WORK INSTRUCTIONS: Print only the lines running from the line with "Switch to the Analytics tab" to the final line below, both included, exactly as written and without the pictures.

RECORDS TO USE:
________________

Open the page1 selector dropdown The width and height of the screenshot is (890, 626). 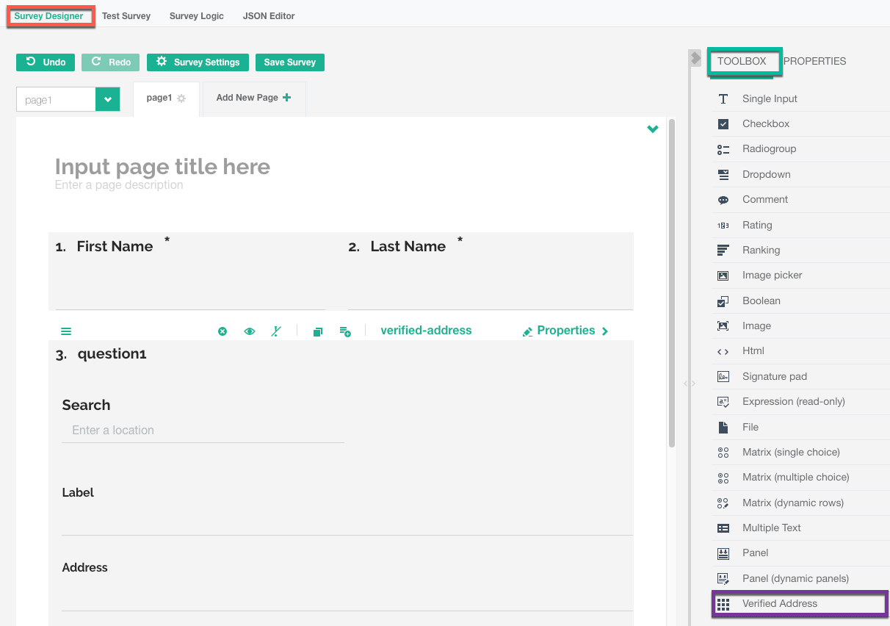click(107, 100)
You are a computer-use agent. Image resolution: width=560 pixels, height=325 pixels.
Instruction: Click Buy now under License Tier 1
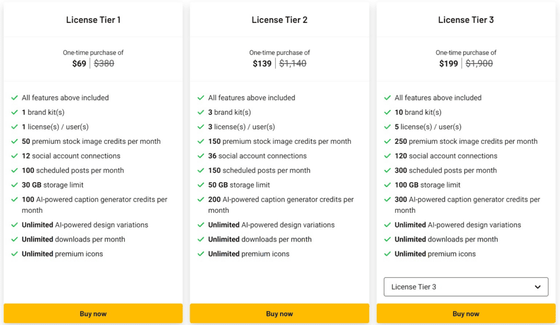pos(93,314)
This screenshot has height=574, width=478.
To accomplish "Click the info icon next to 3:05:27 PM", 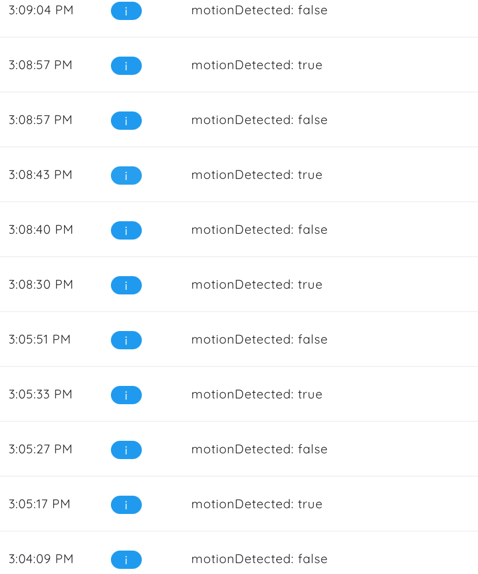I will 126,450.
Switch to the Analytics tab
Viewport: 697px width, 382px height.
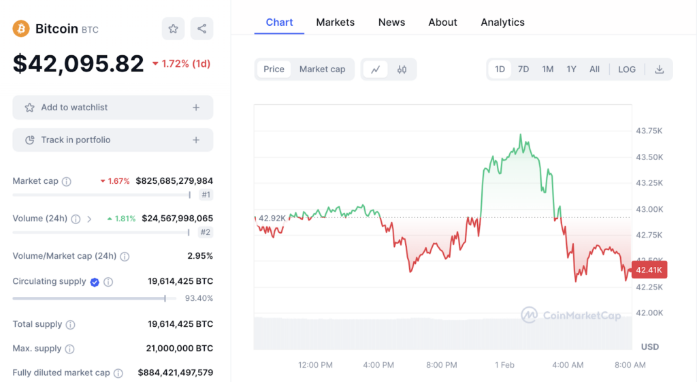(x=502, y=22)
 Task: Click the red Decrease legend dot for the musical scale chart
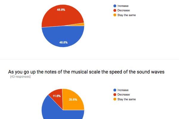pos(115,95)

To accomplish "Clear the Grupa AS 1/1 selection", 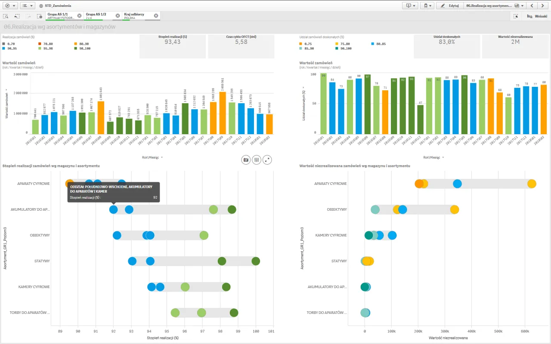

________________

ANSWER:
Switch to the Analytics tab
Viewport: 697px width, 382px height.
(x=502, y=22)
 Task: Click the red Decrease legend dot for the musical scale chart
pos(115,95)

To accomplish "Clear the Grupa AS 1/1 selection", 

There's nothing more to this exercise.